Tampa Bay Rays – No. 13
- Third baseman
- Born: July 5, 2003 (age 23) Santo Domingo, Dominican Republic
- Bats: RightThrows: Right

MLB debut
- September 23, 2023, for the Tampa Bay Rays

MLB statistics (through September 24, 2026)
- Batting average: .266
- Home runs: 93
- Runs batted in: 234
- Stats at Baseball Reference

Teams
- Tampa Bay Rays (2023–present);

Career highlights and awards
- 2× All-Star (2025, 2026); All-MLB Second Team (2025);

Medals
Men's baseball
Representing Dominican Republic
World Baseball Classic
| Bronze medal – third place | 2026 Miami | Team |

= Junior Caminero =

Dominican baseball player (born 2003)

Junior Alberto Caminero Sánchez (born July 5, 2003) is a Dominican professional baseball third baseman for the Tampa Bay Rays of Major League Baseball (MLB). He made his MLB debut in 2023. Caminero was named to consecutive MLB All-Star games in 2025 and 2026. He earned a bronze medal with the Dominican Republic at the 2026 World Baseball Classic.

==Early life==

Caminero grew up in Santo Domingo. His father, Juan, was a truck driver. His mother, Yeudy, was a physical therapist. He played baseball from age five, also playing basketball until age sixteen.
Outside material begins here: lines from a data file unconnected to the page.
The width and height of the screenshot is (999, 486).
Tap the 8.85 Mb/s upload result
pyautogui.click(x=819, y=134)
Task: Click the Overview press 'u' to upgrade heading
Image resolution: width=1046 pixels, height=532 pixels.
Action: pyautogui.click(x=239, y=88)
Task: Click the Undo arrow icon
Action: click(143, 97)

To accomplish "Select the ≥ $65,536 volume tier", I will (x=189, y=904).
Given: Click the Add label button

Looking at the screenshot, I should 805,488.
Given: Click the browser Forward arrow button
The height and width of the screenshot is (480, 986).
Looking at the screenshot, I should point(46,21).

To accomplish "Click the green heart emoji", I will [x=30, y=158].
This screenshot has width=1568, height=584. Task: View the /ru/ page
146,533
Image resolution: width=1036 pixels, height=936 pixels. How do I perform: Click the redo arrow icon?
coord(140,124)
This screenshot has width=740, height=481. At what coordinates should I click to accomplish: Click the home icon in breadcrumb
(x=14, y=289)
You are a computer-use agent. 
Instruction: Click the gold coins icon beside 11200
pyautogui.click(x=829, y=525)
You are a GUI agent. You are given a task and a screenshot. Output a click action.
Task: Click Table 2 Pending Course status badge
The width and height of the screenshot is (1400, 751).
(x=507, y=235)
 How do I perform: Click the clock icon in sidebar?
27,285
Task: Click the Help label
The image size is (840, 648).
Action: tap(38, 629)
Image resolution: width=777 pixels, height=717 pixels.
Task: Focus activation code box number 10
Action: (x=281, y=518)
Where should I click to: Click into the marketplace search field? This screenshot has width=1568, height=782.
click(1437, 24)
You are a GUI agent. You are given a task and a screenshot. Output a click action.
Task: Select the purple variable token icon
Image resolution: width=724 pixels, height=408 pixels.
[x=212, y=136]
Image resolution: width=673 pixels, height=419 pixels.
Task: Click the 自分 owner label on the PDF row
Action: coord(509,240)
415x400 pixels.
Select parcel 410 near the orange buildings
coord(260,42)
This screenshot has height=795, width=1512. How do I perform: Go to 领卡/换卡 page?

As a pre-teen in 2014, he participated in an international baseball tournament that was held in the United States.
==Career==
===Cleveland Indians===
Caminero signed with the Cleveland Indians as an international free agent on July 2, 2019. He did not play in a game in 2020 due to the cancellation of the minor league season because of the COVID-19 pandemic. Caminero made his professional debut in 2021 with the Rookie-level Dominican Summer League Indians and batted .295 with nine home runs and 33 runs batted in (RBIs).

===Tampa Bay Rays===
====2022====
Cleveland traded Caminero to the Tampa Bay Rays for pitcher Tobias Myers on November 19, 2021. He began the 2022 season with the Florida Complex League Rays. Caminero was later promoted to the Charleston RiverDogs of the Single-A Carolina League and batted .314 with 11 home runs and 51 RBIs in 62 games between the two teams. After the season, he played for the Perth Heat of the Australian Baseball League. In 39 games Junior had a batting average of .303 with 14 home runs.

====2023: MLB debut====
Caminero was assigned to the High-A Bowling Green Hot Rods at the start of the 2023 season. He was promoted to the Double-A Montgomery Biscuits after slashing .356/.409/.685 with 11 home runs, 32 RBI, and 30 runs scored in 36 games played with the Hot Rods. Caminero was selected to play in the 2023 All-Star Futures Game. In 81 games for Montgomery, he hit .309/.373/.548 with 20 home runs and 62 RBI. On September 22, 2023, Caminero was selected to the 40-man roster and promoted to the major leagues for the first time. He made his MLB debut on September 23. Caminero won the 2023 Southern League Most Valuable Player Award and Top MLB Prospect Award for his performance with Montgomery.

====2024====
Caminero was optioned to the Triple–A Durham Bulls to begin the 2024 season. He suffered a quad injury three games into Durham's season and spent the next two weeks on the injured list. He suffered a more serious quad injury on May 28, 2024. In 43 games for the Rays, he hit .248/.299/.424 with six home runs and 18 RBI.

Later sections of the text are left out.